My favorite one of these dips in the path was a dried riverbed with very steep, canyon-like walls on each side. My brother Ty immediately ran into the canyon to see what it was like, and I followed. The river clearly flows fast here when it rains, because the rock walls were taller than us. He was only few steps ahead of me, but I still couldn’t see him because the turns of the canyon hid him from view. A very worthy detour!
Once we’d rounded a bend in the topography, we could see the striking Topo da Coroa, a dormant volcano and the highest peak of Santo Antão. The volcano dominates the landscape and it was humbling to be walking in its shadow. It continued to stay in our view for the rest of the hike, with the very summit obscured by clouds.

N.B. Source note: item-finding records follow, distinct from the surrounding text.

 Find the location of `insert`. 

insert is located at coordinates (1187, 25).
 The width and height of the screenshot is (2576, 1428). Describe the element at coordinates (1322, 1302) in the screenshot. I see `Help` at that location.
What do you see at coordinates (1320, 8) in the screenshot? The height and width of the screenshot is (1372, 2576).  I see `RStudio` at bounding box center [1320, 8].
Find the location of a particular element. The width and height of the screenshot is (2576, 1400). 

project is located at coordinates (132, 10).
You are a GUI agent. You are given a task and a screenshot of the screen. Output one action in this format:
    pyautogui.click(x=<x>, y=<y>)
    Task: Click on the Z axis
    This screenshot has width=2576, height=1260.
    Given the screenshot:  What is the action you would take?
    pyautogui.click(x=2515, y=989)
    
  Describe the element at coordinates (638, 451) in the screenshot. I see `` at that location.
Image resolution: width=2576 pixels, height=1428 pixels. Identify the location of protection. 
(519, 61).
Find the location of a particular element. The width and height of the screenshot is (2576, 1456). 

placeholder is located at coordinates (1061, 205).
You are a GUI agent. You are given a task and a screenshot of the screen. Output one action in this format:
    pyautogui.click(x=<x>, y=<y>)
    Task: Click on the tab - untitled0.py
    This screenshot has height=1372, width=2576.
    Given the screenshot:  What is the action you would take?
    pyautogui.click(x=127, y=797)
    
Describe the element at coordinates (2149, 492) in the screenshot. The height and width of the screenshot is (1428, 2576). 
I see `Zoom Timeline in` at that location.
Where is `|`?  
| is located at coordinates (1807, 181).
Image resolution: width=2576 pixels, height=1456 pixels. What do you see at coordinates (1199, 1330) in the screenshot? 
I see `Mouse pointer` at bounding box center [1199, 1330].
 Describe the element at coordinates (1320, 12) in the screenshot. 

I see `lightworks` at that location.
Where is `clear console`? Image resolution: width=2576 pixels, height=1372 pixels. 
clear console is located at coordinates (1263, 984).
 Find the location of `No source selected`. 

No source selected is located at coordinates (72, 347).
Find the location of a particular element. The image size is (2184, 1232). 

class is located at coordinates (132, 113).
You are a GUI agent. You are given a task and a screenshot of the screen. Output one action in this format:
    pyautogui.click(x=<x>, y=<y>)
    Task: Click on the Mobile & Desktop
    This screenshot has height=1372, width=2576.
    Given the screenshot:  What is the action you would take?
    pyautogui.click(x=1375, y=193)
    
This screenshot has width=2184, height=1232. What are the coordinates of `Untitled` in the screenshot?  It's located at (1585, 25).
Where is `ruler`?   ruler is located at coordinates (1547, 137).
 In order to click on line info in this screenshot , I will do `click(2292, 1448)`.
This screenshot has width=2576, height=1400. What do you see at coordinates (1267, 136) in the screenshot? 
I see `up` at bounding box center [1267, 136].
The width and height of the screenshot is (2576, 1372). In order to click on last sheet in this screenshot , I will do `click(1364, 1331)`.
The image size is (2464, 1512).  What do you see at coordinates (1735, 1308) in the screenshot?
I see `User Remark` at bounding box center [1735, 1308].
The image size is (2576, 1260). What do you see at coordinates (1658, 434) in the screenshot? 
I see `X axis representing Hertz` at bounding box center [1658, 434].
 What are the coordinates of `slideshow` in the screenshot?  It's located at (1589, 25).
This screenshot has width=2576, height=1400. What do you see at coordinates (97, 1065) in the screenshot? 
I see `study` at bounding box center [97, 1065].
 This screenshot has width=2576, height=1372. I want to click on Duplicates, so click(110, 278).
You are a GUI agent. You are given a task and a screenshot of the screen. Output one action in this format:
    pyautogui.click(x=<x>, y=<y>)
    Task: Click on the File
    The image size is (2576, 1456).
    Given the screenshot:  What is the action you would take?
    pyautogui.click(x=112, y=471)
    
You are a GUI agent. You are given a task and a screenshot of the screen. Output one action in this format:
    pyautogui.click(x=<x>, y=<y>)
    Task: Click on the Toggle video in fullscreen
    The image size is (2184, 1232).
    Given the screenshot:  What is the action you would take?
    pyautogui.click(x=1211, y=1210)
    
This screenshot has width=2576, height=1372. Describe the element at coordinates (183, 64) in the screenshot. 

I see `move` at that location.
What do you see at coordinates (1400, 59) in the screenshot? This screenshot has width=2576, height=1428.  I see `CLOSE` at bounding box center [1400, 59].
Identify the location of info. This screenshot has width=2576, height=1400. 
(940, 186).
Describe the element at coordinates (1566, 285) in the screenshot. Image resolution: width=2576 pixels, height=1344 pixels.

Hiking in the shadow of the towering Topo da Coroa volcano
As we neared the town, our attention was caught by a few donkeys in the path. One of them came right up to Ty, asking to be petted! They were all very friendly and it was a very cute addition to the hike.
After 3.5 hours, we’d made it to our destination, the small village of Monte Trigo. It definitely felt like we were at the end of the world, as we’d had to walk to get to here, the westernmost town in all of Africa. We were warmly welcomed, with the occupants of the first building we saw welcoming us to their patio for some refreshing water and menus. We obliged, as we were happy to be finally sitting in the shade! They only had two things on the menu, chicken and fish, so we got two of each and waited for them to prepare it. It was clearly a home, and these kind people were doing their best to chef up a meal for us! We even saw them coming back from town with carrots and fish that they had clearly just bought for our meal. When the food came out, we were happy to see that they’d made everything in heaping portions! The food was great, and we felt very at home in Monte Trigo.
After finishing up grub, we were ready to see the rest of the town. This took just a minute as it’s not a large settlement at all! We passed by a few houses and the trailhead for the second part of the Santo Antão Precurso Principal, which takes you up behind the Topo da Coroa. I hadn’t read anything online about this string of hikes before getting here, but the maps around Santo Antão are really well made and if I ever come back, I will definitely attempt this thru-hike!
At the beach, there were some fishermen that we’d met the night before that were waiting for us, so that they could take us back to Tarrafal by boat. Monte Trigo doesn’t get many tourists, so they were happy to have the business, and three guys helped out as we got into the small wooden boat, powered with a small motor. Once on the boat, it was just us with a local, and he kept the boat steady over the 50-minute journey back to Tarrafal. It was amazing to be able to see the hike from a different perspective, marveling at how it cut through the steep cliffsides and winded through canyons.
Back in Tarrafal, there was once more a crew of three guys waiting on the shore to help get the boat through the surf. This ocean was no joke and their help was definitely needed to get us safely to shore. We were happy to be back at Mar Tranquilidade, the quaint hotel where we spent three wonderful nights, eating our fill of fresh fish and delicious food at the buffet-style dinner!